Why We Wrote About Race
In many ways, I look at “Being White in Philly,” which appears in the March issue of Philly Mag, as the bookend to an article we ran last September. That story, Steve Volk’s gripping “Welcome to Hell,” examined violence in some of the most dangerous parts of Philadelphia through the tales of two teenage boys—one killed by gunfire in his neighborhood, the other with a mother who so feared for his safety that she sent him to live with his father in the Dominican Republic. “Welcome to Hell” brought to life what it’s like to live in the literal equivalent of a war zone, where thousands have died over the past decade and potentially hundreds of thousands more suffer from post-traumatic stress disorder.
“Being White in Philly,” by writer-at-large Robert Huber, looks at some of those same parts of the city, and some of those same issues, but through a decidedly different prism: how middle-class white Philadelphians feel about them. Huber spent several weeks in the Fairmount section of town, on the edge of North Philadelphia, talking to white people there about race and class, and their impact on their lives.
Race, of course, remains the most explosive topic in America—last year’s Trayvon Martin case is the most recent vivid example—and as you might imagine, we as an editorial team had many conversations about whether this piece was one we should do. Indeed, among our discussions was a debate about whether we—a magazine with exactly zero people of color on its full-time editorial staff—even had license to report and write on such a sensitive topic.
In the end, I decided to go forward with the story for two reasons.
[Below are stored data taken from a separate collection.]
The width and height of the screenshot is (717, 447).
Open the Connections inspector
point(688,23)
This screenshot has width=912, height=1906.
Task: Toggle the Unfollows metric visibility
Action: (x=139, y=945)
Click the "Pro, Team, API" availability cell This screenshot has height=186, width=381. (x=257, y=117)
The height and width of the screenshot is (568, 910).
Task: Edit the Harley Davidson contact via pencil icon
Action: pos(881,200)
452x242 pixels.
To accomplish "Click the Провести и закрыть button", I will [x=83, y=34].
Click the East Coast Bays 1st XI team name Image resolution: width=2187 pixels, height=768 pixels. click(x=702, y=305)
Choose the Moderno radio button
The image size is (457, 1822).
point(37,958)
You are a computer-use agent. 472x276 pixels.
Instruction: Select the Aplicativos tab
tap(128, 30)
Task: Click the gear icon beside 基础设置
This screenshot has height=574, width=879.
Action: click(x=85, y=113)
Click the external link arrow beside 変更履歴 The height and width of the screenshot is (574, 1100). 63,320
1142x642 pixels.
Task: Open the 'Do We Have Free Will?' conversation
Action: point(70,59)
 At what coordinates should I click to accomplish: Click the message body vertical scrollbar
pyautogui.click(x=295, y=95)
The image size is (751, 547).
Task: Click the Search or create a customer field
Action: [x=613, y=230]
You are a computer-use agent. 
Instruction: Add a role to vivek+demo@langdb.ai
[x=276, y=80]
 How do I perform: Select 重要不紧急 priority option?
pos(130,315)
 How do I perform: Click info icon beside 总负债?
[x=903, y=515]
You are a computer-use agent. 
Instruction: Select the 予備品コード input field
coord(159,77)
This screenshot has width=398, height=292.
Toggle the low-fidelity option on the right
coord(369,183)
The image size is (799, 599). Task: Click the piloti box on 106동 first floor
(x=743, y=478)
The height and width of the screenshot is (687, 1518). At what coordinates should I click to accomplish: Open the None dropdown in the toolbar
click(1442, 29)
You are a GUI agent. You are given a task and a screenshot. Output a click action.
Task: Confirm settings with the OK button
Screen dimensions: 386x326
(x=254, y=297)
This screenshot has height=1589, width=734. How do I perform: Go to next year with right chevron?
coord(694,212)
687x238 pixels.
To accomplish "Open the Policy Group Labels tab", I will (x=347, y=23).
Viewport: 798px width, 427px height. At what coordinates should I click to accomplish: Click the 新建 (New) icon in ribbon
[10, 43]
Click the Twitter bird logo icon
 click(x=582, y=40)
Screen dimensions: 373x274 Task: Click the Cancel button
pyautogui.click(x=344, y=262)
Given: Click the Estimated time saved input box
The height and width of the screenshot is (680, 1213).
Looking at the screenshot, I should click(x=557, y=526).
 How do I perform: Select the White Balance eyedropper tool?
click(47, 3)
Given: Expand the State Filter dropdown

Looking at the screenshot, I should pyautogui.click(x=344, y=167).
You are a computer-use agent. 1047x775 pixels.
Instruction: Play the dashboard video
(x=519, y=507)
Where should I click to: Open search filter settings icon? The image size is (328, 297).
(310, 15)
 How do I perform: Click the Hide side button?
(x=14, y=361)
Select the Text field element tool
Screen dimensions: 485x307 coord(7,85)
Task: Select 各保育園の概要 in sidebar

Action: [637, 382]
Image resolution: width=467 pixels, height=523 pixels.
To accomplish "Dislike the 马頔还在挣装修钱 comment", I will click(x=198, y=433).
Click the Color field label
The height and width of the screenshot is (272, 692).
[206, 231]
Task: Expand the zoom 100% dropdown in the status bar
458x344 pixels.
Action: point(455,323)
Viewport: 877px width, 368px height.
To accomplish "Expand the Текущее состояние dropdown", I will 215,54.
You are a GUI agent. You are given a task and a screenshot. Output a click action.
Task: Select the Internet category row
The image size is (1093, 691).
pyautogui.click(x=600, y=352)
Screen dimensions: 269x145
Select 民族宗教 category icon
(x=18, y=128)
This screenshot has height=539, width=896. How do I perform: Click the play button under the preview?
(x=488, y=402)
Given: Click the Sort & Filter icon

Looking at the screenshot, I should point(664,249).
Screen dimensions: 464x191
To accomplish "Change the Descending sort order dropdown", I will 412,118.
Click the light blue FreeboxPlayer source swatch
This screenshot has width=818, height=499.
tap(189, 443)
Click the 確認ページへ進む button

First, because I believe it is a story. As Huber notes in his piece, when race is written about, it’s generally done from the point of view of African-Americans. There are many just and legitimate reasons for that, but to pretend that white people don’t also have thoughts and feelings about the issue is dishonest. And so it seemed to me that if nothing else, there was something to be learned.
Beyond that, it struck me that not to do this story would be to declare that the problems of Philadelphia’s underclass are theirs and theirs alone. In truth, the fact that nearly a third of African-Americans here live below the poverty line—and in many cases live surrounded by violence—remains Philadelphia’s single biggest issue, the one that drives every other issue, from crime and violence to schools and unemployment.
I’ll let you read for yourself what Huber found when he talked to those white Fairmounters, except to say this: Their stories are varied and complex, in most cases as far from black-and-white as you can imagine. “In so many quarters, even to talk about race is considered racist,” Huber writes in his story. He’s correct in that observation, but I also believe this to be true: To not talk about race is to admit that we can never move forward.
This is taken from Tom McGrath’s editor’s letter that appears in the March 2013 issue of Philadelphia magazine.